Living World From the Archives - The Machair Of The Western Isles
Unique to the northwestern Atlantic seaboard of Britain, the Machair is truly remarkable
The machair is a unique coastal grassland, rich in wildflowers, that form one of the rarest habitats in Europe, and for this Living World wildlife presenter Lindsay Chapman relives the magic of this man made but fragile landscape which Brett Westwood experienced on this visit to South Harris in 2004.
Brett meets up with Martin Scott from the RSPB who guides him across this sea washed habitat to discuss the special nature of botanically rich grasslands. This grassland is a result of many centuries of grazing by farm animals through the crofting system, the programme unearth how that grazing benefits not only the wild flowers, but the birdlife too. Along the way Brett discovers wonderful flora such as meadowsweet, silverweed and knapweed. But on a cold wet day their quest to find the great yellow bumblebee does prove problematic.
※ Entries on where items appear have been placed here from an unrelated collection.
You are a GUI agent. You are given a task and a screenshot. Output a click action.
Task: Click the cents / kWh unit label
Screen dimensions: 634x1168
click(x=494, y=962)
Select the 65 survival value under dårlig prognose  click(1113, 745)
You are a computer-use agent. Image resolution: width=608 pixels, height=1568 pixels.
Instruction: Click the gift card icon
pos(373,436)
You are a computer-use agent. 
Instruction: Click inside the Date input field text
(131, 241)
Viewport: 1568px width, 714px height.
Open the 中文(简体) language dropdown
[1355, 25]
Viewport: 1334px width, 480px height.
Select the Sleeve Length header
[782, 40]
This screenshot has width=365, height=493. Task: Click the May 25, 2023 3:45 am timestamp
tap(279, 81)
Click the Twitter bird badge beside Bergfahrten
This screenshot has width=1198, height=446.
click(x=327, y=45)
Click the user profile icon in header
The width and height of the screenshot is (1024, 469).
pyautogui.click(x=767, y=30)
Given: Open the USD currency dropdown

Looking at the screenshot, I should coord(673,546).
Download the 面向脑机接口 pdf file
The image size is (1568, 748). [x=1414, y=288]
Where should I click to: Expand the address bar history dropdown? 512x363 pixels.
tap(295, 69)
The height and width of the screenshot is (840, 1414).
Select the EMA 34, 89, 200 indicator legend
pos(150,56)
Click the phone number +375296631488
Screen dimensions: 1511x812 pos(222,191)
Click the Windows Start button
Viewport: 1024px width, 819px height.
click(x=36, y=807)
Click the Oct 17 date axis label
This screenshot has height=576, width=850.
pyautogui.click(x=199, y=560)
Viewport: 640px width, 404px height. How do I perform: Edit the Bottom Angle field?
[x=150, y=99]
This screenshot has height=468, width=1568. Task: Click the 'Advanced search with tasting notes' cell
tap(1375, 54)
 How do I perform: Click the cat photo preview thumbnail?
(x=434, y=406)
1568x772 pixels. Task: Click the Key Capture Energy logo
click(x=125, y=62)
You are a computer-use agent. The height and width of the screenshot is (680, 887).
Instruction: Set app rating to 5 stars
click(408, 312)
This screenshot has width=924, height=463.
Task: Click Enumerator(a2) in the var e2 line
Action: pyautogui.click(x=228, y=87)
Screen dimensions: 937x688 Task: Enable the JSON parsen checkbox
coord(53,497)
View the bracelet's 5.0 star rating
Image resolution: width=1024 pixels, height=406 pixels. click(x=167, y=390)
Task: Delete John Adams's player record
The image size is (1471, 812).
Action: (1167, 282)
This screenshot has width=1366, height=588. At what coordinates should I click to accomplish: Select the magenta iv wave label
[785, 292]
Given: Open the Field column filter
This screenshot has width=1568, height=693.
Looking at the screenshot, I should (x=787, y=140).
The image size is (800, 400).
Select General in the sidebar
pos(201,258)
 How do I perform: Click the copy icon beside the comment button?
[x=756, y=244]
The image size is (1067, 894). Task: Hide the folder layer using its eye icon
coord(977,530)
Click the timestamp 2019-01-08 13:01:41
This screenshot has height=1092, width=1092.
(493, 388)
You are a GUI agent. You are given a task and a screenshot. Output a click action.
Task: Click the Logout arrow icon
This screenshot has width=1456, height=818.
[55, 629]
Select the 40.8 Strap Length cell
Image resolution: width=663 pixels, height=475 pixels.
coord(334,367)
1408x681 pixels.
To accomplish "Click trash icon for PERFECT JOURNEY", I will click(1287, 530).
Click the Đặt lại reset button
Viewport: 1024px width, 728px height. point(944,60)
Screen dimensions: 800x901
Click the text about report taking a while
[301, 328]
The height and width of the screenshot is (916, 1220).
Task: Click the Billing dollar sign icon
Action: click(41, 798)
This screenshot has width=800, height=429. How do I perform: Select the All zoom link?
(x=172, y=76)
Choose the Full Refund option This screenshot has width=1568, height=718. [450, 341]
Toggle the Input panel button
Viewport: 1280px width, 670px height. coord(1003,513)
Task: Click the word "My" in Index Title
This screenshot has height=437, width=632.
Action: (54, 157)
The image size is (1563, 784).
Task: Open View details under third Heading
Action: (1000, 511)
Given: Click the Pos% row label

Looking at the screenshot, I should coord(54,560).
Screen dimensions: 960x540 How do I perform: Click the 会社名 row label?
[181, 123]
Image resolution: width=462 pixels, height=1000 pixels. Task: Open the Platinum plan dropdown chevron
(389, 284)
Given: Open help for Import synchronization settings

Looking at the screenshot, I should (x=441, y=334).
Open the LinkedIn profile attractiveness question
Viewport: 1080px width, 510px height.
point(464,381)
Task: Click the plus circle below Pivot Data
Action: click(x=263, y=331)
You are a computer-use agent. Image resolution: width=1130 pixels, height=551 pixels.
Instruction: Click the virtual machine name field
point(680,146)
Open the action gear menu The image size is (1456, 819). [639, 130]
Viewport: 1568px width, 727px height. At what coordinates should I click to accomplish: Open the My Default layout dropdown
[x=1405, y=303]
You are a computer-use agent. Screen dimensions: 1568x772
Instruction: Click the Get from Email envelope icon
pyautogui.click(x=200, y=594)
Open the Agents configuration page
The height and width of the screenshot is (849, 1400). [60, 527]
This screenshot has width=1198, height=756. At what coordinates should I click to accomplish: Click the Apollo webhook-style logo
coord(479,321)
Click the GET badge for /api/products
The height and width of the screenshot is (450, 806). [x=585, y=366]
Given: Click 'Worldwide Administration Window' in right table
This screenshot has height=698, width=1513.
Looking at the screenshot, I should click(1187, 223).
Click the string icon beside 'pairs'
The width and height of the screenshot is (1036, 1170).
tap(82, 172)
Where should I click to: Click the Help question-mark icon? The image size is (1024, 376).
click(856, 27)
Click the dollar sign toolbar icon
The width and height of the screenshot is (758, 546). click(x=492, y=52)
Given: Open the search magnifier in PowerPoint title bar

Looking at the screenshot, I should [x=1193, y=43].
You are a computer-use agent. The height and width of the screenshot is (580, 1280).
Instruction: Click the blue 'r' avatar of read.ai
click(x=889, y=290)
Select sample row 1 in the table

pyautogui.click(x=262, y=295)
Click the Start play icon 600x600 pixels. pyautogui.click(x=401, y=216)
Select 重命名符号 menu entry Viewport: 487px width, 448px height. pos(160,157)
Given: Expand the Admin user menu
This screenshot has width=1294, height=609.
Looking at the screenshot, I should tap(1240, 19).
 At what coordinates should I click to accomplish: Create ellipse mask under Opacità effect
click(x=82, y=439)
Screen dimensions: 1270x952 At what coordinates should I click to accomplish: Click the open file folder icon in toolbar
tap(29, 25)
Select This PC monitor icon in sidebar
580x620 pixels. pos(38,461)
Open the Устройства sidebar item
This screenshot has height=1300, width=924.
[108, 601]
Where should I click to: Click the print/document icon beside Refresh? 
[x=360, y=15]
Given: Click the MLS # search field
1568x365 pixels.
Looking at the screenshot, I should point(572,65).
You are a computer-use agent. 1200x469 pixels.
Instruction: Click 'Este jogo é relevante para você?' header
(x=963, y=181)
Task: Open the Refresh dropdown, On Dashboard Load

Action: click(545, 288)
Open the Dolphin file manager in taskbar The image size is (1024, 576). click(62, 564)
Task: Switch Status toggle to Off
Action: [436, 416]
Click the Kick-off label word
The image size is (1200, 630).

This habitat is unique to western and northern Scotland and today faces considerable threats, from changes in the traditional crofting system to the introduction of hedgehogs and mink which can affect ground nesting birds making their home in the Machair, and controversial projects to remove them.
To bring this story up to date since this programme was first broadcast, Lindsey Chapman offers some recent updates into the magical world of the Machair.